46 posted 12-07-2002 12:15 AM       View Profile for Magicmystery   Email Magicmystery   Edit/Delete Message      Find Poems   Click to visit Magicmystery's Home Page   View IP for Magicmystery

In Toronto the "politically Correct" (now that I know what PC stands for ...not progressive Conservative, the oxymoron that I have come to recognize that abreviation to mean with being Canadian and all.) THEY have decided to "not offend anyone" and rename the Christmas tree that stands in the middle of Nathan Phillips Square (city hall) the "Holiday Tree"  EEEEESSSSHHHHH!!!!! For Five cents!!!! it's not like it's actually a nativity scene (not that I haven't seen my share of minorahs on display... Gee I wonder what they could be for... H H H a Lidays??? I have no objections to any religion celebrating its most holy days... I am amazed and inspired by the diversity.  I am not offended by any of their displays.
There was once a time that if you objected to the Prayers or the National anthem, you could opt out by removing yourself to the hall for that brief portion of openning exercises.  no one looked down on you if you did.... and now.... in an effort to not offend, we have caved in to all the various groups that have decided that this country and its principles were worth making their own.  HUH??? We, and our Neighbours to the south founded our countries on certain principles.  We shouldn't be pushed into ammending our comprimising them by every whim and whiner who ...I couldn't envision being raised here.... not in my generation anyway.... I celebrate Christmas... I know the reason for the season.  I don't demand that anyone who doesn't share my beliefs join me.... anymore than I think those of other beliefs and backgrounds would expect me to join them.  I just think that every other religious group out there is making an attempt to legislate Christians into keeping their religious beliefs to themselves... after all.... we were instructed to go out and bring the "Gospel" to the four corners of the world.  Is everyone so afraid that they might just hear something worth believing in?  I do believe it would be so much easier for everyone if we (Christians) would all just crawl passively under a rock and let them all tug and pick apart the holidays that were originally set aside to celebrate Christian events(don't anyone start whining now)  What DO you think "holiday" means..... Holy Day... Day separated.... set aside ... something special.... I couldn't give a rats ___(aheM) if my celebration offends some....it shouldn't... I am not sacrificing live animals... etc... or breaking any laws... yet... (only maybe those imposed by such pc paranoia)...  and I think for the most part those who are offended, for one reason or another, have went out of their way to be offended. I think they should find better ways to waste their time than sucking the joy out of what should be such an incredibly special and magical time of year... no matter what the religion or lack of it may be.

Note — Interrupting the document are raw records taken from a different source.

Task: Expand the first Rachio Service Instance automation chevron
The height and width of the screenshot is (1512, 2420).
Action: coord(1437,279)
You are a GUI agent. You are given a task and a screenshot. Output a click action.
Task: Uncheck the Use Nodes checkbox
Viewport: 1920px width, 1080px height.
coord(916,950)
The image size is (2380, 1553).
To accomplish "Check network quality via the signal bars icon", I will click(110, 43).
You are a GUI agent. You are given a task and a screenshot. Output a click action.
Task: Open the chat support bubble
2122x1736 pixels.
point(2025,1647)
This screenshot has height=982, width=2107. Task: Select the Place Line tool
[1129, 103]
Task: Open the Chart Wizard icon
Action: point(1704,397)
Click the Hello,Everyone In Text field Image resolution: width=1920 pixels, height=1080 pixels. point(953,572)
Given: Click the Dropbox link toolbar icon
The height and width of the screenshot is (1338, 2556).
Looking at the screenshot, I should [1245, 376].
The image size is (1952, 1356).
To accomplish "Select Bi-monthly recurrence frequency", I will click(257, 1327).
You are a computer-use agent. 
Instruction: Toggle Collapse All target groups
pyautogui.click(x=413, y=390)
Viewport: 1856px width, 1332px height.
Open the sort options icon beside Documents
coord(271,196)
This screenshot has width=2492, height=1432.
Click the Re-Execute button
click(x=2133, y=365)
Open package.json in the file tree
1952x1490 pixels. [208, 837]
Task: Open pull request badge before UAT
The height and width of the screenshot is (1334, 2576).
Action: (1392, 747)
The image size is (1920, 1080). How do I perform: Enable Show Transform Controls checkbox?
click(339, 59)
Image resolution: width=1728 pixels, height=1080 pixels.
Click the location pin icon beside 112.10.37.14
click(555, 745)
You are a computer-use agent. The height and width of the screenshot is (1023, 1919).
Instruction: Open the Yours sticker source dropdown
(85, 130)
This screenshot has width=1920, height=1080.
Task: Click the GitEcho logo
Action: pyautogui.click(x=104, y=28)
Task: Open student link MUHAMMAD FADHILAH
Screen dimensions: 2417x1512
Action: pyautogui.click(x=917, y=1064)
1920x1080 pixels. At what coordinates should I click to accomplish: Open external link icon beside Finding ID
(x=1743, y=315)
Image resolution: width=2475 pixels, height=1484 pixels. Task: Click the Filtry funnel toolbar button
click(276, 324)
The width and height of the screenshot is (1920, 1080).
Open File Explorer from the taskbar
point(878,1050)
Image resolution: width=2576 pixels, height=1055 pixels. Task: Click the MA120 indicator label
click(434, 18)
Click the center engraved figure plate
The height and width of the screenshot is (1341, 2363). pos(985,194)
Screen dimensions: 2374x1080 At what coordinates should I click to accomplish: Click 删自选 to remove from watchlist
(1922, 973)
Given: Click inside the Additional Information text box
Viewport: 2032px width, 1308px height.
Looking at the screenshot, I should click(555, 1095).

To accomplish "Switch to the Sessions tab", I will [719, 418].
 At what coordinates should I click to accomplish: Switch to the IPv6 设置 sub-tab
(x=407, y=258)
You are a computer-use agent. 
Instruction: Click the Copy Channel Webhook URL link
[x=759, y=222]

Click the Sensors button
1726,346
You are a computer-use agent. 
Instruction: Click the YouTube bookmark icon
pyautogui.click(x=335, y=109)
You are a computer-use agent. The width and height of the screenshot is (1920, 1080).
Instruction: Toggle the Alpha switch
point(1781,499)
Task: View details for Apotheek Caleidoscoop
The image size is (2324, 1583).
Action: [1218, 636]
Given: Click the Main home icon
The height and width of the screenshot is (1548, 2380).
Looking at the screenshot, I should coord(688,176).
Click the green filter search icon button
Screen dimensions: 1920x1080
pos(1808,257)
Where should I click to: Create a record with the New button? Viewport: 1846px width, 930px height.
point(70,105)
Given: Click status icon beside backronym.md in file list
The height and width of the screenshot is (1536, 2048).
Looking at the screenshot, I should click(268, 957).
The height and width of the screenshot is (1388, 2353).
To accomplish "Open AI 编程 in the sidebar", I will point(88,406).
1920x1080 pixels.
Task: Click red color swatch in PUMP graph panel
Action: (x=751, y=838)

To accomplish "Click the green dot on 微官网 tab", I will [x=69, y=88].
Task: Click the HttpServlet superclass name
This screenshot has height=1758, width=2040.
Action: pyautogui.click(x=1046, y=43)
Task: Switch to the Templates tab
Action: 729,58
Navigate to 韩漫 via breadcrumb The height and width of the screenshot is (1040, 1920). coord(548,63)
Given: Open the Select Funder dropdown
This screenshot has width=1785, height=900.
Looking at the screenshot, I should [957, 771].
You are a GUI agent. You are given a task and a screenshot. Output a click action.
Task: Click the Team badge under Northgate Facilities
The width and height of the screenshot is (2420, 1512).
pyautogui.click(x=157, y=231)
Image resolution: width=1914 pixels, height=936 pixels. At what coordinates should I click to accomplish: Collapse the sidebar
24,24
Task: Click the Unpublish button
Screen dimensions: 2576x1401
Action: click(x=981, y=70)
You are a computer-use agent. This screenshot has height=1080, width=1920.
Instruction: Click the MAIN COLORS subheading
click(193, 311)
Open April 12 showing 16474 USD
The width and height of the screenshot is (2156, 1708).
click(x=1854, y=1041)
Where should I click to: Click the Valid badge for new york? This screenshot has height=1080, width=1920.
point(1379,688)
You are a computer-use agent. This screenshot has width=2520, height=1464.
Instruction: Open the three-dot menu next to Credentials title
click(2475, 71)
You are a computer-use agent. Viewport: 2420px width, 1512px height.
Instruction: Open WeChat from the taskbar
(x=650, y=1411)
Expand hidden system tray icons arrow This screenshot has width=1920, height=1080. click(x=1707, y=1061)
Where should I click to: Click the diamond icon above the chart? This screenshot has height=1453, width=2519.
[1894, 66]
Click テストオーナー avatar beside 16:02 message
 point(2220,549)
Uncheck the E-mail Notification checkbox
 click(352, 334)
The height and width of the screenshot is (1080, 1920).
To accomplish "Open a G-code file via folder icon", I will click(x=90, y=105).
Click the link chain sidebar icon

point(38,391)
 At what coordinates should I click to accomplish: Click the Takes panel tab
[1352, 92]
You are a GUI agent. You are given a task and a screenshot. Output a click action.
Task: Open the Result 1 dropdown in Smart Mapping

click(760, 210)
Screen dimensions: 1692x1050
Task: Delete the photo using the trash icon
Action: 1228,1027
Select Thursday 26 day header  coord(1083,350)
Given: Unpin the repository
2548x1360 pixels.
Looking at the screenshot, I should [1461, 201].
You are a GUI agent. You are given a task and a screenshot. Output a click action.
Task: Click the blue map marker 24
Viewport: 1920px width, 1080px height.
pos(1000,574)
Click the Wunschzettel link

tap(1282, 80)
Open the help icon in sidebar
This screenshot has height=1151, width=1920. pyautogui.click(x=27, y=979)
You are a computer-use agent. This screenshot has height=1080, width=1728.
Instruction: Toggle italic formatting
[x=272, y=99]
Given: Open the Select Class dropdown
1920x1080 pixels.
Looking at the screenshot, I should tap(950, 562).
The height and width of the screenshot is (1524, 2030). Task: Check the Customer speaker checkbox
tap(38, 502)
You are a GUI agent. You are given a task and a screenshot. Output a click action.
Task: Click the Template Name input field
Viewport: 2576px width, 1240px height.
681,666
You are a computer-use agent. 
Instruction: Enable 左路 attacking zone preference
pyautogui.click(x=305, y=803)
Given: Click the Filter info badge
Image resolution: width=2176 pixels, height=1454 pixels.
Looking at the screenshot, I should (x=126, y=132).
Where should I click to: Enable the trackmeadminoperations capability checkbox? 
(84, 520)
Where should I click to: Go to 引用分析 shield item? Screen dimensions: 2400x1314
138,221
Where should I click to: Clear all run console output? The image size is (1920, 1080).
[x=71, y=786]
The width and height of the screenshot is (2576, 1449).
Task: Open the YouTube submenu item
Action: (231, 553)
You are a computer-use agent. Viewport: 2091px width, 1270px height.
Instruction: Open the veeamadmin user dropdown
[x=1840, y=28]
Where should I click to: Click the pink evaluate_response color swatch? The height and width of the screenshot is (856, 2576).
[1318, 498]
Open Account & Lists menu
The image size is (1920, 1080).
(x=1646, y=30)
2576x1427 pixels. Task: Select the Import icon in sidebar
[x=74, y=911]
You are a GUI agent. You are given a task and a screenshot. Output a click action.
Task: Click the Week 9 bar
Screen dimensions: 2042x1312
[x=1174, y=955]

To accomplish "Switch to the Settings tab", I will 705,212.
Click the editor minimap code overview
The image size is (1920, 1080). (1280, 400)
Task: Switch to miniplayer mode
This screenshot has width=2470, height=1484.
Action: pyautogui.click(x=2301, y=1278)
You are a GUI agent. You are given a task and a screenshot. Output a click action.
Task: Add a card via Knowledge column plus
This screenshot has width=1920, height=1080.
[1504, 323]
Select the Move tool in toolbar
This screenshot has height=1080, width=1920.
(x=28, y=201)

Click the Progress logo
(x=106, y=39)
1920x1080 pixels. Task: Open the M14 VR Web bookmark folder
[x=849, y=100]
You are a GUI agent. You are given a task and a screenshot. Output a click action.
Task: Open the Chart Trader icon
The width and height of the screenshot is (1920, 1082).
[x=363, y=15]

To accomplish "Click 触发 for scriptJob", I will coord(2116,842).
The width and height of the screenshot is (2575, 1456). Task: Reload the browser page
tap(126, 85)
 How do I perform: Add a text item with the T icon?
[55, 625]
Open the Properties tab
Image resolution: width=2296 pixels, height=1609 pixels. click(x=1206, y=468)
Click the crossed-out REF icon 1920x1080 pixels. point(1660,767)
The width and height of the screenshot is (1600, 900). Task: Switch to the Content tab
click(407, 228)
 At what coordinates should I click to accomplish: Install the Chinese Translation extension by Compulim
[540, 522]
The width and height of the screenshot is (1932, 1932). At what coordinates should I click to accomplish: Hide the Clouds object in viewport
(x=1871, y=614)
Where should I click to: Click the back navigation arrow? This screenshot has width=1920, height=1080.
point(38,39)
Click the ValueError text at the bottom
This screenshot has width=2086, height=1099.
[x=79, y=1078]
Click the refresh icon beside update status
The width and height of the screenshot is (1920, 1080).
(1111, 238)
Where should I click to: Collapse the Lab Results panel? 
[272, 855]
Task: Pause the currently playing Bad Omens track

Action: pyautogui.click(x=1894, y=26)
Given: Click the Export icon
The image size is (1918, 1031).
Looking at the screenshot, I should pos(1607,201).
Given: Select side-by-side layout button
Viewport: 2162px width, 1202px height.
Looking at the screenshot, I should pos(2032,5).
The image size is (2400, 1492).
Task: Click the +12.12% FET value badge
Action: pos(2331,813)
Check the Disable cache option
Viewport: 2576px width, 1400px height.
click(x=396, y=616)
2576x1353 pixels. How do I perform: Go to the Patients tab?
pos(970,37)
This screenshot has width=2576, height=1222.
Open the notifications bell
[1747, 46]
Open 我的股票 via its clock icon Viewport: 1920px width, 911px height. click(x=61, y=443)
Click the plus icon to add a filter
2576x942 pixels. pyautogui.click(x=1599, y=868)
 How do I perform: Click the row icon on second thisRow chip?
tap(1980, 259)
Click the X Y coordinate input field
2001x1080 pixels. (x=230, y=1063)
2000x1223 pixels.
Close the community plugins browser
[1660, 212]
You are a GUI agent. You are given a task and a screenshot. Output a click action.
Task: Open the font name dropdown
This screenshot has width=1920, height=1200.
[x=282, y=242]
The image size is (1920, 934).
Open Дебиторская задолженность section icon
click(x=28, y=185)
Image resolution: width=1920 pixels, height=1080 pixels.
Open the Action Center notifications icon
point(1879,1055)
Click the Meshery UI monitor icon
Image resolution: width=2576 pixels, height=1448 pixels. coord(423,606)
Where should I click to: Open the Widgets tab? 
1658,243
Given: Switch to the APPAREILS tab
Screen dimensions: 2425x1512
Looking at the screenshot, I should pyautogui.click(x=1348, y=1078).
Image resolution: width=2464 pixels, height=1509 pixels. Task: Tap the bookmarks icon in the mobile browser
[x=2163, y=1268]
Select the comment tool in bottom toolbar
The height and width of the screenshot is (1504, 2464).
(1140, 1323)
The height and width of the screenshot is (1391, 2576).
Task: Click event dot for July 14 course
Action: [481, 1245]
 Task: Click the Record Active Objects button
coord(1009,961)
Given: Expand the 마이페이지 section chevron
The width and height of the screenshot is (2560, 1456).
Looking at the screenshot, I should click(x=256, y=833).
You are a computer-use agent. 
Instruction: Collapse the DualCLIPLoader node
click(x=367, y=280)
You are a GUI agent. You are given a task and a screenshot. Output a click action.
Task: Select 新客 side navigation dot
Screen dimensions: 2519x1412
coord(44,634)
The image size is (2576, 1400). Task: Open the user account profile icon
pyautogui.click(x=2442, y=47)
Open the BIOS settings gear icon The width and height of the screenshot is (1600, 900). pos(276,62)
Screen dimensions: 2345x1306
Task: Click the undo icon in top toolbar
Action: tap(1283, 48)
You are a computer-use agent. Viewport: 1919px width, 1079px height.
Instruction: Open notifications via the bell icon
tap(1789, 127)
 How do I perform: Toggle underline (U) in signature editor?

I pray that the Season finds you joyful, reflective and at peace with your neighbours
All of them.



Sherry

Cherish the good memories of the past and look forward to the adventure called Tomorrow. But above all... be kind to yourself today.

Opeth
Member Elite
since 12-13-2001
Posts 2224
The Ravines


47 posted 12-07-2002 11:30 AM       View Profile for Opeth   Email Opeth   Edit/Delete Message      Find Poems  View IP for Opeth

My favorite version of The Christmas Carol is the musical version of Scrooge with Albert Finney playing Ol' Ebeneezer himself.

Local Rebel
Member Ascendant
since 12-21-1999
Posts 5742
Southern Abstentia


48 posted 12-07-2002 11:50 AM       View Profile for Local Rebel   Email Local Rebel   Edit/Delete Message      Find Poems  View IP for Local Rebel

Yeah my biscuits are burnt too.... as a proud Roman Pagan I'm really peeved about how that darn Constantine took our revered holiday of Saturnalia and co-opted it into the Christian religion and called it Christmas... what's the world coming to?

Just Kidding...

Happy Holidays all... and Merry Christmas too...
Opeth
Member Elite
since 12-13-2001
Posts 2224
The Ravines


49 posted 12-07-2002 12:04 PM       View Profile for Opeth   Email Opeth   Edit/Delete Message      Find Poems  View IP for Opeth

You might be kidding, but you are correct.